BYD supera a Citroën en Europa: revolución china imparable

BYD

El sector automovilístico europeo acaba de presenciar un momento histórico que muchos veían venir pero pocos esperaban tan pronto. BYD, el gigante chino de los vehículos eléctricos, ha superado oficialmente a Citroën en ventas durante el primer semestre de 2026 en el mercado europeo. Este hito no es solo una anécdota estadística, sino la confirmación de que la invasión china del automóvil ha llegado para quedarse.

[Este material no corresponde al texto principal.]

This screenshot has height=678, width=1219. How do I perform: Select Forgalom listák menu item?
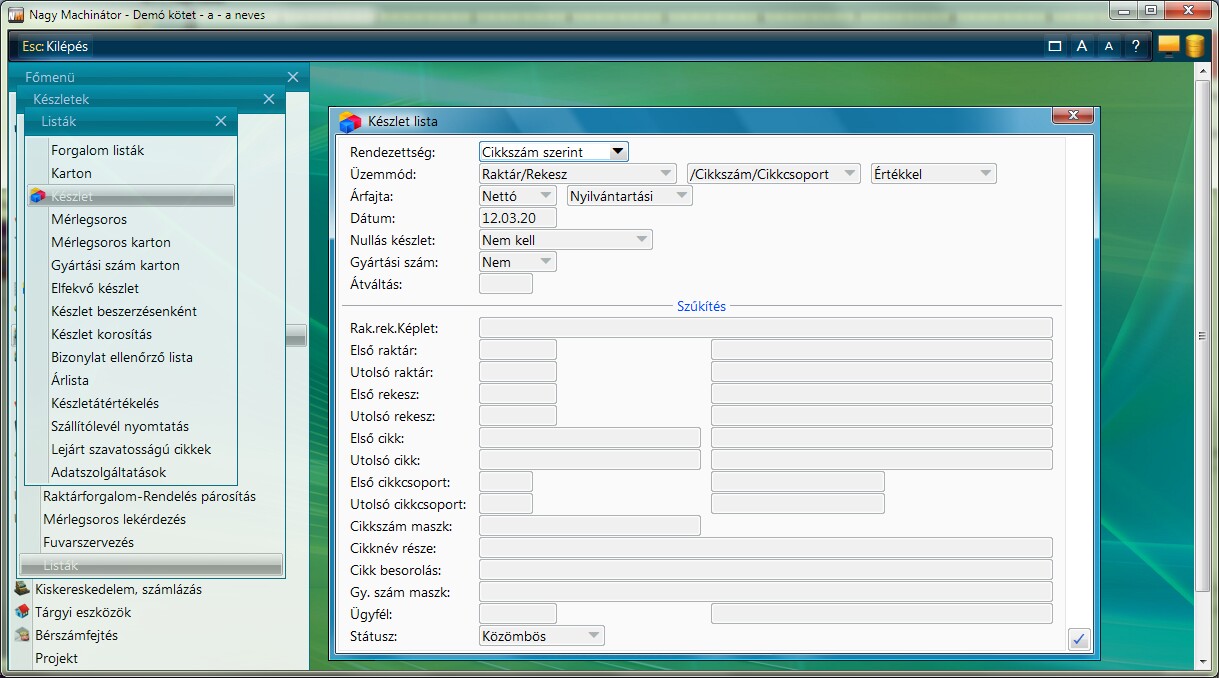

Los datos son contundentes: BYD ha vendido 127.000 unidades en Europa entre enero y junio de 2026, frente a las 119.000 de Citroën. Una diferencia que, aunque parezca pequeña, representa un terremoto en un sector donde las posiciones tradicionales parecían inmutables. Hace apenas tres años, BYD vendía menos de 5.000 coches en todo el continente.

La estrategia de precios que está revolucionando Europa

El éxito de BYD en Europa no es casualidad, sino el resultado de una estrategia meticulosamente planificada. La marca china ha conseguido ofrecer tecnología de vanguardia a precios que las marcas europeas simplemente no pueden igualar. El BYD Atto 3, su SUV compacto estrella, se vende desde 38.000 euros con 420 km de autonomía y la revolucionaria tecnología Blade Battery.

Comparad estas cifras con las de Citroën: el C4 X eléctrico arranca en 42.000 euros con apenas 350 km de autonomía. La diferencia no solo está en el precio, sino en la propuesta de valor completa. BYD ofrece más autonomía, más tecnología y mejores acabados por menos dinero.

Esta ventaja competitiva se debe principalmente a la integración vertical de BYD. La compañía no solo fabrica coches, sino que produce sus propias baterías, semiconductores y componentes electrónicos. Esto le permite controlar costes de una manera que las marcas europeas, dependientes de proveedores externos, no pueden replicar.

Citroën y el dilema de las marcas tradicionales europeas

La situación de Citroën es especialmente simbólica porque representa el dilema al que se enfrentan todas las marcas europeas tradicionales. Stellantis, el grupo al que pertenece la marca francesa, ha tardado demasiado en electrificar su gama y cuando lo ha hecho, ha llegado con productos caros y poco competitivos.

El C5 Aircross híbrido enchufable, uno de los modelos más vendidos de Citroën, cuesta 45.000 euros y ofrece apenas 50 km de autonomía eléctrica. Mientras tanto, BYD vende el Seal, una berlina premium con 570 km de autonomía, por 48.000 euros. La diferencia en propuesta de valor es abismal.

Las cifras de cuota de mercado lo reflejan claramente: BYD ha pasado del 0,2% en 2023 al 2,8% en el primer semestre de 2026 en Europa. Citroën, por su parte, ha caído del 3,1% al 2,6% en el mismo período. Esta tendencia no muestra signos de ralentizarse.

El factor España: laboratorio del éxito chino

España se ha convertido en un mercado clave para entender el fenómeno BYD. En nuestro país, la marca china ha vendido 18.500 unidades en los primeros seis meses del año, superando ya a marcas como Mazda o Subaru. El BYD Atto 3 es el segundo SUV eléctrico más vendido en España, solo por detrás del Tesla Model Y.

La red de concesionarios BYD en España ha crecido de 12 puntos de venta en 2024 a 47 en 2026, con planes de llegar a 80 antes de final de año. Esta expansión agresiva está dando frutos: los plazos de entrega se han reducido de seis meses a apenas ocho semanas para la mayoría de modelos.

Además, BYD ha sabido adaptarse al mercado español con ofertas de financiación competitivas y garantías extendidas. La garantía de 8 años para la batería Blade Battery ha sido un argumento de venta decisivo para muchos compradores españoles, tradicionalmente conservadores en sus decisiones de compra.

El futuro inmediato: más presión sobre Europa

Lo que hemos visto hasta ahora es solo el aperitivo. BYD tiene previsto lanzar cuatro nuevos modelos en Europa antes de 2027, incluyendo el Dolphin (un compacto que competirá directamente con el Peugeot e-208) y el Tang (un SUV de siete plazas que pondrá en jaque a modelos como el Citroën C5 Aircross).

La presión sobre las marcas europeas va a intensificarse. Los aranceles del 17,4% impuestos por la UE a los coches eléctricos chinos apenas han frenado el avance de BYD, que ha absorbido gran parte del sobrecoste manteniendo sus precios competitivos.

Este sorpasso de BYD a Citroën no es un hecho aislado, sino la primera ficha de un dominó que puede tumbar muchas certezas del sector automovilístico europeo. La pregunta ya no es si las marcas chinas van a conquistar Europa, sino a qué velocidad lo van a hacer y qué marcas tradicionales van a sobrevivir a esta revolución silenciosa pero imparable.